# Amazon reviews classification [sklearn]
Binary classification of product's review 'helpfulness' (quality).
Reference: <https://t-lanigan.github.io/amazon-review-classifier/>

## Import libraries

In [1]:
import string

import giskard
import numpy as np
import pandas as pd
from sklearn.pipeline import Pipeline
from sklearn.metrics import roc_auc_score
from giskard import wrap_dataset, wrap_model
from nltk.stem.snowball import SnowballStemmer
from sklearn.linear_model import LogisticRegression
from sklearn.model_selection import train_test_split
from sklearn.preprocessing import FunctionTransformer
from sklearn.feature_extraction.text import TfidfVectorizer

## Notebook-level settings

In [2]:
# Disable chained assignment warning.
pd.options.mode.chained_assignment = None

## Define constants

In [3]:
# Constants.
RANDOM_SEED = 0
TEST_RATIO = 0.2

TARGET_THRESHOLD = 0.5
TARGET_NAME = "isHelpful"

# Paths.
DATASET_URL = 'http://snap.stanford.edu/data/amazon/productGraph/categoryFiles/reviews_Apps_for_Android_5.json.gz'

## Load and preprocess Dataset

In [4]:
def download_data(**kwargs: dict) -> pd.DataFrame:
    """Download the dataset using URL."""
    print(f"Downloading dataset from {DATASET_URL}")

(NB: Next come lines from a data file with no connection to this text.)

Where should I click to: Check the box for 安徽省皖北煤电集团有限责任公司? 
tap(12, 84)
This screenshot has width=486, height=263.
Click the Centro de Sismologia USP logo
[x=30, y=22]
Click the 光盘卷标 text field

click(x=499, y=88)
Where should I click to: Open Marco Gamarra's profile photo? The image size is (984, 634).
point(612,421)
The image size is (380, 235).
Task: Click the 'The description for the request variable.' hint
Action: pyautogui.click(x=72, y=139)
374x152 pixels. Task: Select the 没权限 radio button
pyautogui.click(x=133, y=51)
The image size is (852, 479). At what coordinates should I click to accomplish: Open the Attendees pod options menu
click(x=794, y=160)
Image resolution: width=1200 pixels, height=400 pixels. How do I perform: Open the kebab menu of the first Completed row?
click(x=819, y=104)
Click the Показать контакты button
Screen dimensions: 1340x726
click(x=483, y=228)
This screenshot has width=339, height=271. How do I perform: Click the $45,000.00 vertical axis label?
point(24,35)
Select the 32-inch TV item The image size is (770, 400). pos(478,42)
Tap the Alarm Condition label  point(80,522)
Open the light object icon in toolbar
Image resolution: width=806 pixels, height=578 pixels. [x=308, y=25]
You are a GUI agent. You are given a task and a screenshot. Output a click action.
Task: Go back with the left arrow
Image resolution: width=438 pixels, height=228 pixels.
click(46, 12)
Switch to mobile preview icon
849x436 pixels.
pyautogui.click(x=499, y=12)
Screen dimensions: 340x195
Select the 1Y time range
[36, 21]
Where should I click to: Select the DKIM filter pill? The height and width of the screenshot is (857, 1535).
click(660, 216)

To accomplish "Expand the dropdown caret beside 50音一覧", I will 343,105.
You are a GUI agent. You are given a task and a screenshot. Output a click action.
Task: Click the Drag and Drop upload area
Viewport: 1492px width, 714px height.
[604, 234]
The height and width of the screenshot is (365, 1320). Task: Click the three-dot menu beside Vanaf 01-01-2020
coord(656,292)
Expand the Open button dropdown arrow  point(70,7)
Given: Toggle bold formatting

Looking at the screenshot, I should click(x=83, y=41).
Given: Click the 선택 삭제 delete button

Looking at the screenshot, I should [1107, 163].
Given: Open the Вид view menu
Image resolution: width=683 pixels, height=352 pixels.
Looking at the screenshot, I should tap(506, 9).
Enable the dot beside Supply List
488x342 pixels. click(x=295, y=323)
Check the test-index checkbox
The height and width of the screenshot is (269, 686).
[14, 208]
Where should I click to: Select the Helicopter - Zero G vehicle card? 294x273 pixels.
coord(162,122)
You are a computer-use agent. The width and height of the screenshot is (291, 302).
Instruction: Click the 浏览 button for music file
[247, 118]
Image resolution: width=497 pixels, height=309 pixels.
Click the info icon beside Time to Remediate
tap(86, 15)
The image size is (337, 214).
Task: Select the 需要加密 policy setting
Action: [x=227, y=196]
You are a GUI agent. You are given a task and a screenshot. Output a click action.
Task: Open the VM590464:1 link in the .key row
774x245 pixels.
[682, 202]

    _df = pd.read_json(DATASET_URL, compression="gzip", lines=True, **kwargs)

    print(f"Dataset was loaded!")

    return _df

In [5]:
def preprocess_data(_df: pd.DataFrame) -> pd.DataFrame:
    """Perform data-preprocessing steps."""
    print(f"Start data preprocessing...")

    # Select columns.
    _df = _df[["reviewText", "helpful"]]

    # Extract numbers of helpful and total votes.
    _df['helpful_ratings'] = _df.helpful.apply(lambda x: x[0])
    _df['total_ratings'] = _df.helpful.apply(lambda x: x[1])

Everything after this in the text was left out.